Il ne put continuer : des sanglots immenses enflaient sa
poitrine. Un irrésistible désir s'empara de lui de
se prosterner sur le sol, de remercier le Seigneur pour le
miracle que sa miséricorde avait accompli...
Cependant, ils avaient atteint la maison : tous les serviteurs,
prévenus par un esclave, étaient sortis en foule
à leur rencontre. Déjà à Antium,
Paul de Tarse avait converti la plupart d'entre eux. Les
malheurs de Vinicius leur étaient parfaitement connus, et
leur joie fut immense à la vue des victimes
arrachées à la cruauté de Néron.
Elle s'accrut encore, quand Théoclès, le
médecin, déclara que Lygie n'avait aucune
lésion grave ; la fièvre des prisons l'avait.

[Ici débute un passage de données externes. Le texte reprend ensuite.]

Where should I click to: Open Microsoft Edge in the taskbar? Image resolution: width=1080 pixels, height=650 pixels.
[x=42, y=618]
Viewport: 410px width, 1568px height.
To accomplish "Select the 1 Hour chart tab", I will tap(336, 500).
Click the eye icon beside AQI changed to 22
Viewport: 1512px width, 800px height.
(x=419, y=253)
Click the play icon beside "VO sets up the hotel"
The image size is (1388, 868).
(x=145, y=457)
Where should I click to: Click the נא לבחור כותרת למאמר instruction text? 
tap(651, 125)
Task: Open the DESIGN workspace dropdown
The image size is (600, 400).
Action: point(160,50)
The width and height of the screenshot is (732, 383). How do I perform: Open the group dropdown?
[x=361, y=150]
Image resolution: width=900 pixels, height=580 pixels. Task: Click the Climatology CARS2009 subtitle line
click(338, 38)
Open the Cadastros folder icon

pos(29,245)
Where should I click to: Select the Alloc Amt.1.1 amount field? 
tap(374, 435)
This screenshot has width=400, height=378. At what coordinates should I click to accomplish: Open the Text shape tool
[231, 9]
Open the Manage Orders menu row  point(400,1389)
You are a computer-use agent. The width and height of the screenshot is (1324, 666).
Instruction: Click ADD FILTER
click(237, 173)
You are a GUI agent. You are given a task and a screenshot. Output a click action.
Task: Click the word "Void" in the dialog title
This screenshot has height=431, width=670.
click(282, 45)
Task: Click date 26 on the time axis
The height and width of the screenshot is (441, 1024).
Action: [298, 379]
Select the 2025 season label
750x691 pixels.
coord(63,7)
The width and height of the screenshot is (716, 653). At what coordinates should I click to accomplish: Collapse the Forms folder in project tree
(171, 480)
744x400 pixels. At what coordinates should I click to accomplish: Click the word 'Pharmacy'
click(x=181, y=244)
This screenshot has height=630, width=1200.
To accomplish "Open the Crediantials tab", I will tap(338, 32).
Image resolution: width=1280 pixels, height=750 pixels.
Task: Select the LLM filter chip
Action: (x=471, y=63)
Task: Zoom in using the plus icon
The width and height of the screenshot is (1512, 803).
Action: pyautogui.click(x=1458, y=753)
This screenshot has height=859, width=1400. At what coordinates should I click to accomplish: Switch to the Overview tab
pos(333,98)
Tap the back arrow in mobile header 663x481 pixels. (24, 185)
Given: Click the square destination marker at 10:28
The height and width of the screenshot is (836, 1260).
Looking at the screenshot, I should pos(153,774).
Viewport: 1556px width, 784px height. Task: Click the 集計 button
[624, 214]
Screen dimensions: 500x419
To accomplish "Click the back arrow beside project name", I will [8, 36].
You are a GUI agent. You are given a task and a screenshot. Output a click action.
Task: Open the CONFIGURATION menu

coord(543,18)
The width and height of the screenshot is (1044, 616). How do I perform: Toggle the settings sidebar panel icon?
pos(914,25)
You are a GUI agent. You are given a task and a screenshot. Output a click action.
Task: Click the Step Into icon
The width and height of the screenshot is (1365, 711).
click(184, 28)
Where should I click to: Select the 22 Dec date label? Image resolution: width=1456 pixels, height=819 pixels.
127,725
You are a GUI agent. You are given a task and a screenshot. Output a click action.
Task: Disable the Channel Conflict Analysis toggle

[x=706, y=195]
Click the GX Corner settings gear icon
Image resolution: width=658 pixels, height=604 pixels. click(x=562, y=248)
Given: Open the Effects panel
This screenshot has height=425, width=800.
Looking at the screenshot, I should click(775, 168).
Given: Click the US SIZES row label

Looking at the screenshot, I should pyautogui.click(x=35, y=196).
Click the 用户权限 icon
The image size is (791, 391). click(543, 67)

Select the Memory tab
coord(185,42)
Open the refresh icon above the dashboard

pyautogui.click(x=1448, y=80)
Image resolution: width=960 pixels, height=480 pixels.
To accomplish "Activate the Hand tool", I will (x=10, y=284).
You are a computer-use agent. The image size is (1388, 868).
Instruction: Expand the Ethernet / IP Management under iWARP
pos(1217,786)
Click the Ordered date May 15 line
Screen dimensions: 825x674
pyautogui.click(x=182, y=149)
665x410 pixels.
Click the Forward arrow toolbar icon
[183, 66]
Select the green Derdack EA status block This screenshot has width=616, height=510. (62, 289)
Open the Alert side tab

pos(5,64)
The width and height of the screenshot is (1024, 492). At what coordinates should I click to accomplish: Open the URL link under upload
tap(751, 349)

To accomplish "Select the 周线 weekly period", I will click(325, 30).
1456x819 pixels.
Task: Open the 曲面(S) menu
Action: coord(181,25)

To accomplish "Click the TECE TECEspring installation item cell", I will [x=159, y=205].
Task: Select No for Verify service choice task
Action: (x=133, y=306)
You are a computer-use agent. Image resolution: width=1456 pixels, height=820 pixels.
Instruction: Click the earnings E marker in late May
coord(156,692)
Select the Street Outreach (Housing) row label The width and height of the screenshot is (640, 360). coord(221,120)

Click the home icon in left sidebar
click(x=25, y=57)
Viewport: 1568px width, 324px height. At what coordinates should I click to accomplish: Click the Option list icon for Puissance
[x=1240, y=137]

délibitée ; mais bientôt les forces seraient
revenues.
Elle reprit connaissance la même nuit. En
s'éveillant dans un splendide cubicule,
éclairé de lampes de Corinthe et embaumé de
verveine, elle ne put comprendreoù elle se trouvait ni ce
qui lui était arrivé. Elle avait gardé le
souvenir de l'instant où les bourreaux la ligotaient aux
cornes de la bête entravée. Voyant penché
sur elle, dans la douce lumière, le visage de Vinicius,
elle se figura qu'elle n'était plus dans le monde
d'ici-bas. Le désarroi de ses idées lui faisait
accepter comme une chose toute naturelle que l'on eût fait
halte à mi-route du ciel, en raison de sa fatigue et de
sa faiblesse. Comme elle ne ressentait aucune douleur, elle
sourit à Vinicius et voulut s'enquérir ; mais ses
lèvres ne purent émettre qu'un murmure à
peine intelligible, où Vinicius ne discerna que son
nom.
Il s'agenouilla près d'elle et, posant une main
légère sur ce front adoré :
— Christ t'a sauvée et t'a rendue à moi
I
Les lèvres de Lygie remuèrent de nouveau en un indistinct murmure ; ses paupières se refermèrent, et elle tomba dans un sommeil profond, auquel s'attendait Théoclès et qu'il considérait comme un signe excellent. Vinicius resta à genoux près du lit, en prières. Son àme se fondait en un amour illimité. Il perdit conscience. Théoclès entra plusieurs fois dans le cubicule. A plusieurs reprises, soulevant la portière, Eunice montra sa tête dorée. Enfin les grues que l'on élevait dans les jardins se mirent à gruer, annonçant le lever du jour. Lui, se prosternait encore aux pieds du Christ, sans rien voir, sans rien entendre, — le cœur réduit en une seule flamme d'holocauste... Et, plongé dans l'extase, il se sentait, sur terre encore, à demi ravi au ciel.